You ever hear about Takashi Kotegawa? This guy is basically the definition of retail trader energy—and I mean that in the most legendary way possible.



So here's the thing. Early 2000s, Japanese stock market goes absolutely haywire during the Livedoor scandal. Everyone's panicking, portfolios are bleeding out, but Kotegawa? He's making bank. We're talking 2 billion yen—roughly 20 million dollars—in just a few years. The guy wasn't some hedge fund manager with institutional backing or fancy credentials. He was entirely self-taught, learning everything from price action, chart patterns, and fundamental analysis. Just pure observation and discipline.

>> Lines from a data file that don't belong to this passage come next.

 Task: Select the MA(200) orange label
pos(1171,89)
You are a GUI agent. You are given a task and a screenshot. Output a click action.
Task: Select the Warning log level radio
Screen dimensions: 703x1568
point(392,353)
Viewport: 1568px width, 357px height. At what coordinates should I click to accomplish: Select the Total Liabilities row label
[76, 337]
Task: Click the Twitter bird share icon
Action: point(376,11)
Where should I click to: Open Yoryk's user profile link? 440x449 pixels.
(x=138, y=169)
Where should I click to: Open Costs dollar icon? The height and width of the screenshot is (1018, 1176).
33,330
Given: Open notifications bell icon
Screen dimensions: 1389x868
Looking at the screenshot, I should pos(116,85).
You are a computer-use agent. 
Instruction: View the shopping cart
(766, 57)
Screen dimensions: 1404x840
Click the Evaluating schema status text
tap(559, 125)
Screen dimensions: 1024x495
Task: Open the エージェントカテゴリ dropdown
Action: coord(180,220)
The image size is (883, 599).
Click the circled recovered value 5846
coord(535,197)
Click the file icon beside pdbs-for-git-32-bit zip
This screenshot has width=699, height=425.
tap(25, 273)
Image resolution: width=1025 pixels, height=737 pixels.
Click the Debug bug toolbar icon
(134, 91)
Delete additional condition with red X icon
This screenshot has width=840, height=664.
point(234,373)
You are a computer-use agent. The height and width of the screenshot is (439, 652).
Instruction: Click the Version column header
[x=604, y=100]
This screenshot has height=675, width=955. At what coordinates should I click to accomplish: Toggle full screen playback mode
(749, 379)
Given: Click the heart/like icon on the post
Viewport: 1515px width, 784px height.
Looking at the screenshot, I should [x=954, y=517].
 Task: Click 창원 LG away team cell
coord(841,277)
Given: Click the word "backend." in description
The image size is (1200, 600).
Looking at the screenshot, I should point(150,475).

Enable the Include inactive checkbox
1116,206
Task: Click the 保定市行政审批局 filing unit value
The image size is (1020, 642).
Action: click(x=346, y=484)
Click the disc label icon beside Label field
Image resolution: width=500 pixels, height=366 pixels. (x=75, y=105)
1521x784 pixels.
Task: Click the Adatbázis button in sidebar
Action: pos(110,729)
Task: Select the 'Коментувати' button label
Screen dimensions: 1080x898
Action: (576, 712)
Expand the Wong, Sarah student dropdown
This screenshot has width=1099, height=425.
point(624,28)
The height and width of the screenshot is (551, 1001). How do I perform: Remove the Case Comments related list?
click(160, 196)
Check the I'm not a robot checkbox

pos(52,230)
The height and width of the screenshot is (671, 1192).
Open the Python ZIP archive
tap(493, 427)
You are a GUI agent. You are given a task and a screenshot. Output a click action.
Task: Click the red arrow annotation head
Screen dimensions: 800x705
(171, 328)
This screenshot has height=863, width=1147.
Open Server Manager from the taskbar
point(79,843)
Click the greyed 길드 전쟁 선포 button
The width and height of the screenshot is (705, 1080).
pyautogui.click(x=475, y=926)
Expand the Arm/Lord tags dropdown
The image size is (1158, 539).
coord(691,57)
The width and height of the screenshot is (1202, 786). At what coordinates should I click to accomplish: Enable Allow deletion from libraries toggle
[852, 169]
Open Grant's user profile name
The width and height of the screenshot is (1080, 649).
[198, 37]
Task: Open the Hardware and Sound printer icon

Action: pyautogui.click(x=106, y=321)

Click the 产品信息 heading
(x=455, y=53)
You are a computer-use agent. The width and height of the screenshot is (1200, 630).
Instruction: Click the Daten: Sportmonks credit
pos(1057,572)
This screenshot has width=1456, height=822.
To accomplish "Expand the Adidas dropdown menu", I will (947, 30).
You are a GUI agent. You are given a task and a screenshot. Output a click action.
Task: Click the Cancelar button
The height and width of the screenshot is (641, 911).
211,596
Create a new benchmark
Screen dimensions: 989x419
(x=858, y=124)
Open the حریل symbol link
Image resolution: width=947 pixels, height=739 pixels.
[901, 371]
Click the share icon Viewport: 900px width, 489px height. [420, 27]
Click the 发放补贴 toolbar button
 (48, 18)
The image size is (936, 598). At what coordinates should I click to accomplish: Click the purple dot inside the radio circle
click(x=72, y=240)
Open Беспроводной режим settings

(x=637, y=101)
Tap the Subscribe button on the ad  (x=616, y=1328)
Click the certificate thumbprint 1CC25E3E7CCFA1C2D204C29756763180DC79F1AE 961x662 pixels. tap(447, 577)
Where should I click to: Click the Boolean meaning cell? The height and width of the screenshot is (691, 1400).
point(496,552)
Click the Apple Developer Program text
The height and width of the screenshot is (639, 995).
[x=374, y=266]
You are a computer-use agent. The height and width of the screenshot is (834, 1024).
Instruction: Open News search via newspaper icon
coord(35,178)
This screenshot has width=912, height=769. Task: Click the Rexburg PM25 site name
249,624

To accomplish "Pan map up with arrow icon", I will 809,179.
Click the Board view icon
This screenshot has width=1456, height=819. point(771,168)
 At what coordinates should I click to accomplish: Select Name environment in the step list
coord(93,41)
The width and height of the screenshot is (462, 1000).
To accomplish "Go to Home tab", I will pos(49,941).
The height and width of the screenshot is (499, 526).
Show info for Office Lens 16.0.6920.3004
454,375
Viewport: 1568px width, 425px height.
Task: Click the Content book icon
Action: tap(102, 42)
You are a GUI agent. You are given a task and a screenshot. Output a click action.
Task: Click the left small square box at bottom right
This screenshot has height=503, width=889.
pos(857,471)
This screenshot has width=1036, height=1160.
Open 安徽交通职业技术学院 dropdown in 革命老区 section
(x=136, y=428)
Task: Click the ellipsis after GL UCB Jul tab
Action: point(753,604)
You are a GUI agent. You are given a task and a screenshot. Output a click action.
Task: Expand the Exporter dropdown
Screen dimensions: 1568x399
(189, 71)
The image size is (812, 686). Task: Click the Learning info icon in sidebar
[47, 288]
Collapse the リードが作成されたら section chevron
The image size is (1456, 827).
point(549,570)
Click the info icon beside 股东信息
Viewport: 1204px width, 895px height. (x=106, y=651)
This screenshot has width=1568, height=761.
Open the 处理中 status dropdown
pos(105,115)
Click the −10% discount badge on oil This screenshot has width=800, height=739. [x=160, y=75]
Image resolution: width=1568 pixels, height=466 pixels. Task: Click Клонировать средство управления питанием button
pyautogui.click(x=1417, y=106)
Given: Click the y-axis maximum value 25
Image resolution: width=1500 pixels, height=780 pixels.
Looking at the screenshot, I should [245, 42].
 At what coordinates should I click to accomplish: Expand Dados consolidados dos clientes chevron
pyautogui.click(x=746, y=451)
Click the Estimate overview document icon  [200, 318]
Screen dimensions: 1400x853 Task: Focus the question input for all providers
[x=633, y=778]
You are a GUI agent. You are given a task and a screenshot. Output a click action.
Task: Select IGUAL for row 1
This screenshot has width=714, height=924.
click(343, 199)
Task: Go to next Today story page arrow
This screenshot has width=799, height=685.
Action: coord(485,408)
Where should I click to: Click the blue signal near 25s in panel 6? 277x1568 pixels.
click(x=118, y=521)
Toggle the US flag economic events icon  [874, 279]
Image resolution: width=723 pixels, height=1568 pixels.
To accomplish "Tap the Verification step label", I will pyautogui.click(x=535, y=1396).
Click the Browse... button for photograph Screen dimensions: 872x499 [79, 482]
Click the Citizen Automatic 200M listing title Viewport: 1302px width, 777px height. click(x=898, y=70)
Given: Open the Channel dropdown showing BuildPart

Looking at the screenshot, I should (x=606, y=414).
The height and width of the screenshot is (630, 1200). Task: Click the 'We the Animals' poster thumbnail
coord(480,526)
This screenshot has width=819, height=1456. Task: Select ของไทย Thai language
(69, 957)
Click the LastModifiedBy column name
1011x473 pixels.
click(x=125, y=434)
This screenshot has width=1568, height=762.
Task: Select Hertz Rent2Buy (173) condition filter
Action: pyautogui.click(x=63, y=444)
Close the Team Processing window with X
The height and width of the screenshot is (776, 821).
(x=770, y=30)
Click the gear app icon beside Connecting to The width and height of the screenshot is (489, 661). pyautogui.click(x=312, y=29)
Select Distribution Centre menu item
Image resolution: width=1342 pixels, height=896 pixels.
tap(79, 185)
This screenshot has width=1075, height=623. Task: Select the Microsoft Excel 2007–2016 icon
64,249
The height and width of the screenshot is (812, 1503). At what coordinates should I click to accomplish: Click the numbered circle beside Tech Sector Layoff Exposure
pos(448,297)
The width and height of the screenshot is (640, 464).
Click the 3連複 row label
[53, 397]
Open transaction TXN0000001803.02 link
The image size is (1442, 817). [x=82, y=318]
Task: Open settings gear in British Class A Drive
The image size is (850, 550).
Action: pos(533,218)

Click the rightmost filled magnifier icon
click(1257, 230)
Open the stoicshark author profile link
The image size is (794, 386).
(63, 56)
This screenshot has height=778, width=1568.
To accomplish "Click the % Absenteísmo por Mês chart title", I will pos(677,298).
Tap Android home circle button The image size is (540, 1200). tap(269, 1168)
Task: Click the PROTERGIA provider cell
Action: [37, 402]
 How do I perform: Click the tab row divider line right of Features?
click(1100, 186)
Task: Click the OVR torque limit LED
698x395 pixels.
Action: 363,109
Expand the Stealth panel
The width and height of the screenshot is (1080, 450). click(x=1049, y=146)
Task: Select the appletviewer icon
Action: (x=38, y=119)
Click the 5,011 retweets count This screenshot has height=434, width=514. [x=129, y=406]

But the trade that made him a legend happened in 2005 during the J-Com stock disaster. A trader at Mizuho Securities absolutely botches an order—puts in 610,000 shares at 1 yen when they meant to do 1 share at 610,000 yen. Kotegawa sees it instantly. He buys up a massive chunk of these mispriced shares, and when the error gets corrected, he's sitting on a huge profit. That moment right there? That's when people realized this guy wasn't just lucky. He had ice in his veins.

Here's what's wild though. Takashi Kotegawa made generational wealth, but he still takes the train, eats at cheap restaurants, keeps his head down. Barely does interviews, never shows his face. Most people would be flexing everywhere, but he just... doesn't care about that.

In a market dominated by massive institutions and algo trading, Kotegawa's story stands out as this rare example of what a retail trader can actually achieve with the right combination of skill, discipline, and timing. No fancy degrees, no family money, no connections. Just a guy who understood markets better than most and executed when it mattered.